The British actor and director Roger Rees came in often. He had shot to fame in the title role in the Royal Shakespeare Company’s NICHOLAS NICKLEBY; and at the time I met him, he was the Artistic Director of the Williamstown Theatre Festival. He was always looking for scripts to consider for production there. Roger was quite the wag, very funny. The Festival had recently opened a small theatre named after its late founder, Nikos Psacharapoulos, called the Nikos. Roger cracked, “Maybe when I die, they’ll name a theatre after me. They could call it the ‘Roger’.” To “Roger” is a British sex slang verb, as in, “I rogered her.” One time, he regaled me with stories about “corpsing” in the British theatre, a term for the common practice of an actor trying to make a fellow actor lose it and break character. He was pretty knowledgeable about plays, but he often asked my opinion of some of them which interested him. After he left Williamstown he co-wrote and co-directed PETER AND THE STARCATCHER and starred in the musicals A MAN OF NO IMPORTANCE and Kander and Ebb’s musical version of the Dürrenmatt play THE VISIT, alongside Chita Rivera. During the run, he developed cancer and died very quickly. I’m still waiting for Williamstown to honor him; if not with a theatre then perhaps with a lobby or rehearsal hall, called the “Roger.”

John Davidson stopped by once to talk with me. He brought his bike up to our bookstore. You may not remember him, but in the 1960s he was a TV star, a tall, handsome man with a beautiful singing voice. He was appearing on Broadway in the stage version of the Rodgers and Hammerstein film musical, “State Fair.” He looked exactly like John Davidson, but with gray-flecked hair. He wanted to do a one-man play about Thoreau, so he wanted to read other monodramas. I talked to him for quite a while, recommending several and told him my opinions about what makes a good one-man play. He looked down and asked, “How come you know all this?” I knew that he was a Denison alum. Denison was my alma mater Kenyon’s arch revival. They always beat us in football; we always trounced them in swimming. Denison was in a dry county, so the students had no access to liquor. Mr. Hayes, who ran our local grocery store, had no problem selling alcohol to underage Kenyon students, so our frat parties were well-lubricated. The problem was, Kenyon was all-male, so we needed women. Guys would get in their cars and drive over to nearby Denison, pull up in front of the sororities, and yell to the girls coming and going, “Hey girls, party at Kenyon tonight. Anyone wanna go?” In two shakes, they had a full car. The Denison guys hated us. My reply to Davidson’s question when he asked me how I knew so much was, “’Cause I went to Kenyon.” He replied, matter of factly, “I went to Denison.” “I know,” I said. He thought about this, realized I was kidding him, and then gave me a “that’s a good one” big smile. I have never heard that he actually did a one-man Thoreau play, but he had his own theatre in Branson, Missouri, where he was probably making too much money entertaining all the geezers who trekked to Branson.

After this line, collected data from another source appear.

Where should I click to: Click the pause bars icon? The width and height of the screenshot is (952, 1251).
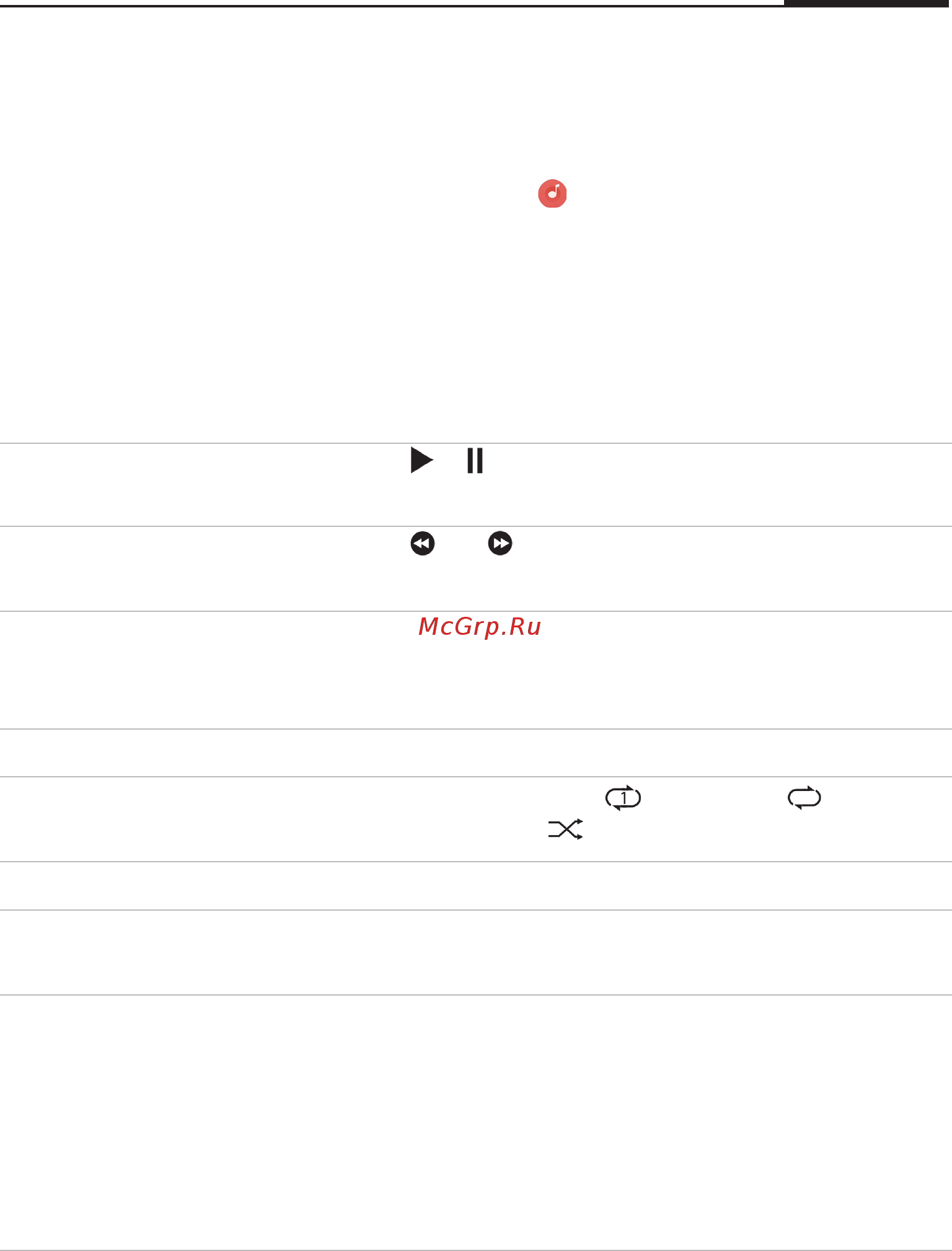475,461
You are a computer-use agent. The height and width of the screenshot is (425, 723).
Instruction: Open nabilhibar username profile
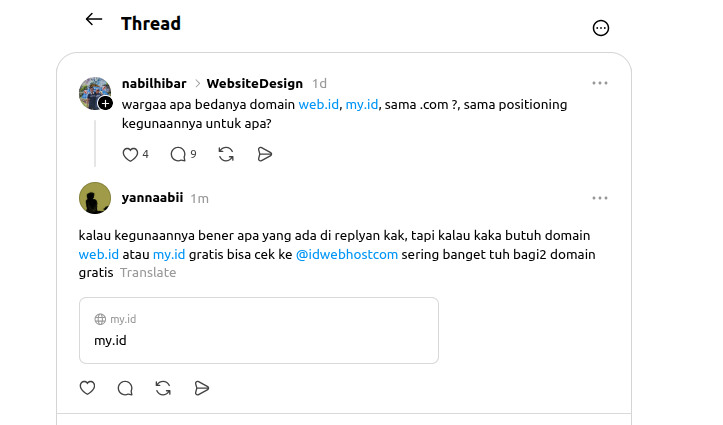[154, 83]
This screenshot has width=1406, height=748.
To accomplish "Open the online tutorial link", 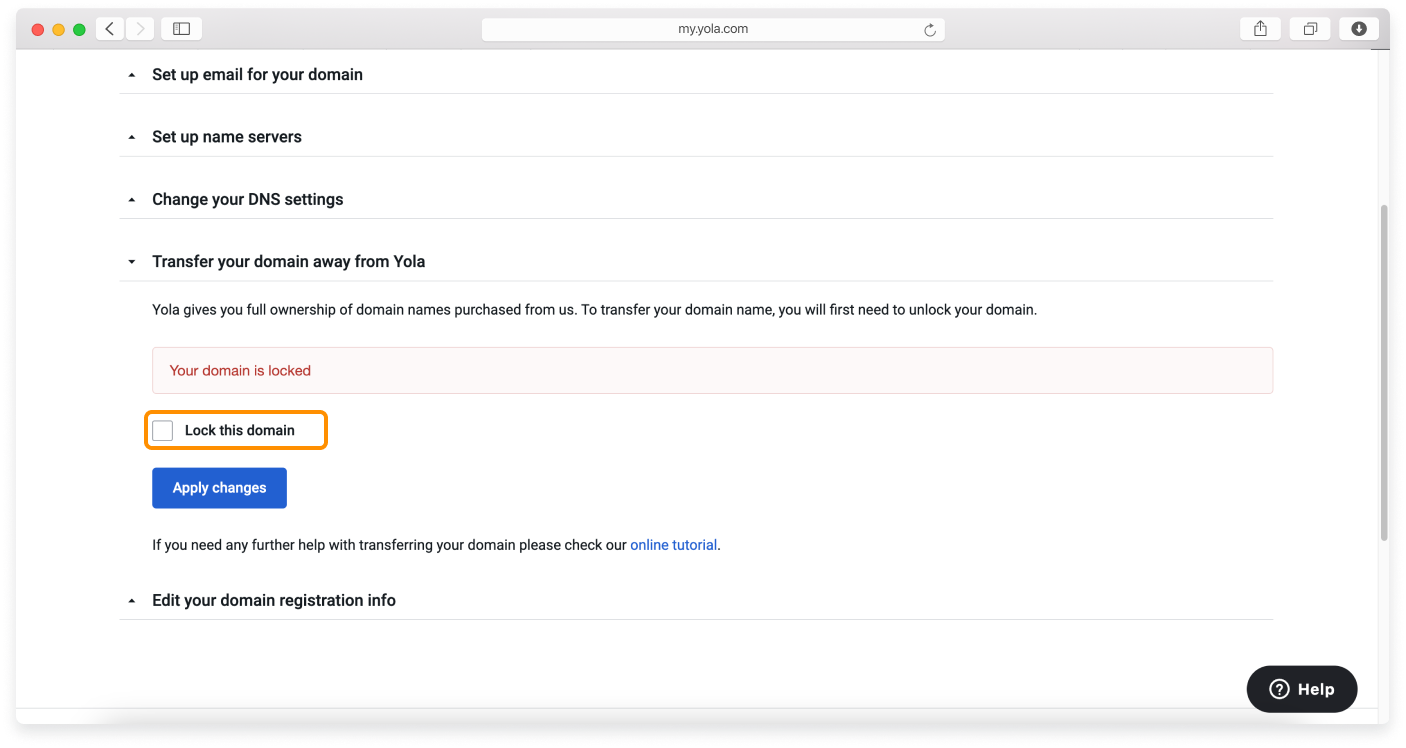I will coord(673,545).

Sometimes, instead of people stopping by, they would call me up. I would answer the phone, “Lawrence Harbison.” One time, the voice on the other end said, “Mr. Harbison, this is Jon Voight. I’m an actor?” Me: “I know who you are, Mr. Voight. What can I do for you?” He said, “Well, my daughter is a student at N.Y.U. and she’s playing Nina in THE SEA GULL. I was wondering if you could recommend some research materials for her.” Konstantin Stanislavski directed the original production and later he published a journal he kept during rehearsals entitled, “The Sea Gull Log.” I told Voight about that and recommended that she read a good biography of the playwright, because I was pretty sure that Chekhov based Nina on a real girl. Voight thanked me profusely and then we hung up. I found out the name of his daughter a few years later. She was Angelina Jolie.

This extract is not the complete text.